# [SOLVED] Caesar Chorus High pitch Noise problem!



## d.d.sound (Mar 19, 2022)

Hi! I'm new to this forum! I have a problem with the Caesar Chorus I built. When I turn up the Lag potentiometer, a high pitched noise appears. Synchronized with the Rate pot. 
What could be the problem? Can someone help me? I used the "mn" integrated instead of the Cool Audio "v". I don't know if this could affect it. Thanks in advance!
D.

View attachment 24190View attachment 24191


----------



## music6000 (Mar 19, 2022)

d.d.sound said:


> Hi! I'm new to this forum! I have a problem with the Caesar Chorus I built. When I turn up the Lag potentiometer, a high pitched noise appears. Synchronized with the Rate pot.
> What could be the problem? Can someone help me? I used the "mn" integrated instead of the Cool Audio "v". I don't know if this could affect it. Thanks in advance!
> D.
> 
> View attachment 24190View attachment 24191


Did you use a Plastic Dust Cover on your Blend pot???


----------



## d.d.sound (Mar 19, 2022)

no, I used the normal potentiometers without a plastic cover. Where could I find them online? 
Thanks!


----------



## music6000 (Mar 19, 2022)

Is it in the Enclosure???


----------



## mybud (Mar 19, 2022)

First see if you can insulate the pot from the board with a piece of non-conductive material. (Tayda supplies pot dust covers for future reference). See if that eliminates the clock noise (surmising here). Have you tried tweaking the trimpot a bit? There may be an optimal setting where you get the chorus effect but minimal noise. Perhaps try the tweak with the lag pot producing the noise and see adjusting if the trimmer affects this. This board is next on my never ending list of PPCB orders. Will be keen to know how you get on.


----------



## d.d.sound (Mar 19, 2022)

yes, the pedal is closed in its box. I found a plastic cover from an old pot and put it on. No results, still noise. Even acting on the trimmer, nothing changes.


----------



## mybud (Mar 19, 2022)

Have a look at the generic troubleshooting guide maybe. Next step would be to provide pics of both sides of the board. There may be an incorrect component value somewhere. Then measure voltages with a DMM and provide these if possible.


----------



## fig (Mar 19, 2022)

C2, C20 are 1uF and C11 47pF ?


----------



## d.d.sound (Mar 19, 2022)

I have checked the component values several times and they all seem right to me. In any case, here are some photos ...


----------



## fig (Mar 19, 2022)

Well it certainly looks nice. There are folks with way more experience than me, so I'll not get in the way. Hope you get it sorted quickly!


----------



## mybud (Mar 19, 2022)

fig said:


> Well it certainly looks nice. There are folks with way more experience than me, so I'll not get in the way. Hope you get it sorted quickly!

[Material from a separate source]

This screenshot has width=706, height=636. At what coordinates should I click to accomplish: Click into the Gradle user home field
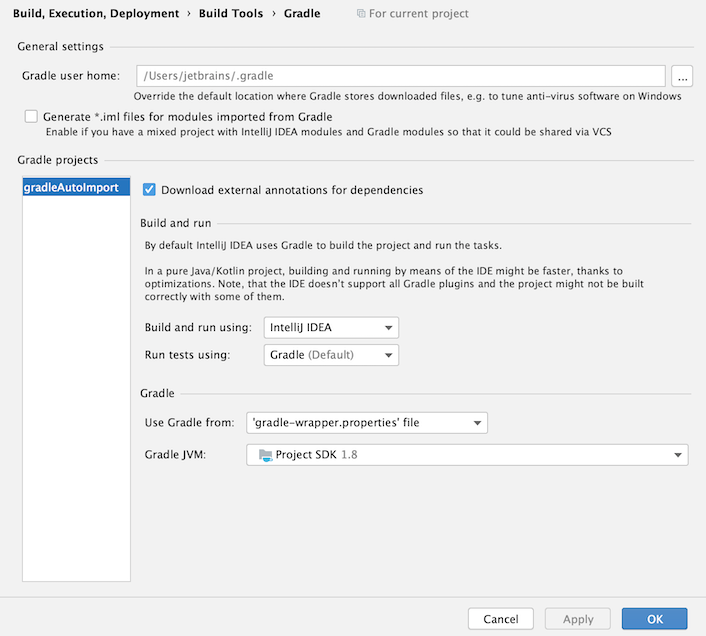(x=400, y=76)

Yes indeed, @fig. My suggestions are based on what I’ve been reading up on regarding BBDs and the so-called ‘clock whine’ issues associated with them. I’m waiting for my five pairs of 3102/3207s to reach here and will order the Caesar boards once I’ve checked them (the chips) to see if they are ok. So I’ll gladly defer to folks who have actually built the board successfully


----------



## szukalski (Mar 19, 2022)

Is the pedal grounded to the enclosure. I had a similar grounding issue.


----------



## music6000 (Mar 19, 2022)

d.d.sound said:


> I have checked the component values several times and they all seem right to me. In any case, here are some photos ...





d.d.sound said:


> I have checked the component values several times and they all seem right to me. In any case, here are some photos ...

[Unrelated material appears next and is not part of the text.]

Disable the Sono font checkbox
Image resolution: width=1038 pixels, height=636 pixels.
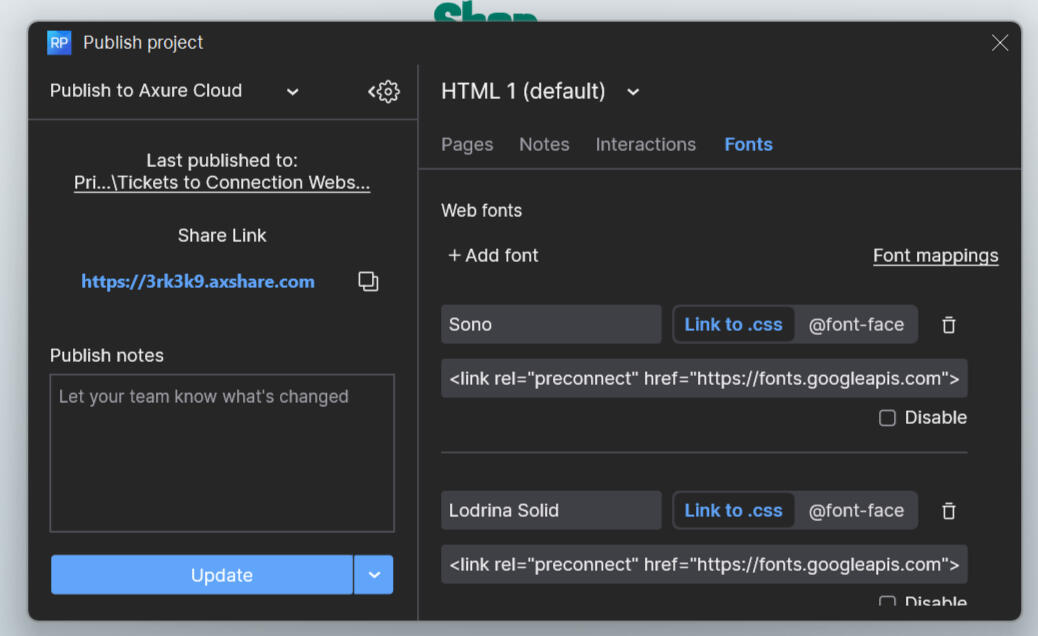[887, 418]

Can you confirm your Trimmer is a 50K???
I hope your BBD chips are legit???


----------



## d.d.sound (Mar 22, 2022)

Good news!!! Checking the components for the third or fourth time I realized that I have put c11 of the wrong value!
470pF instead of 47 pF! 
Thanks to everyone for the advice! Good advice is always needed!


----------



## mybud (Mar 22, 2022)

That is very good news. Glad it has worked out and itching to know how it sounds to you


----------



## andare (Mar 22, 2022)

d.d.sound said:


> Good news!!! Checking the components for the third or fourth time I realized that I have put c11 of the wrong value!
> 470pF instead of 47 pF!
> Thanks to everyone for the advice! Good advice is always needed!


Good news! That's why I quintuple check every value before soldering.


----------



## d.d.sound (Mar 24, 2022)

The pedal sounds really good! A modern chorus that lends itself well to various styles!


----------



## szukalski (Mar 24, 2022)

It's a keeper, so flexible!


----------



## mybud (Mar 24, 2022)

Thanks for the info and again glad it worked out for you. On my next order for sure ... 


d.d.sound said:


> The pedal sounds really good! A modern chorus that lends itself well to various styles!


----------



## mybud (Mar 25, 2022)

So, this is great timing for a 15% off PPCB opportunity too good to miss. I ordered one each Caesar and Cepheid PCBs. Just waiting for the BBD chips to arrive, which could take awhile but hell, Patience is my middle name after all. Thanks for all the feedback on the Caesar (pun intended).


----------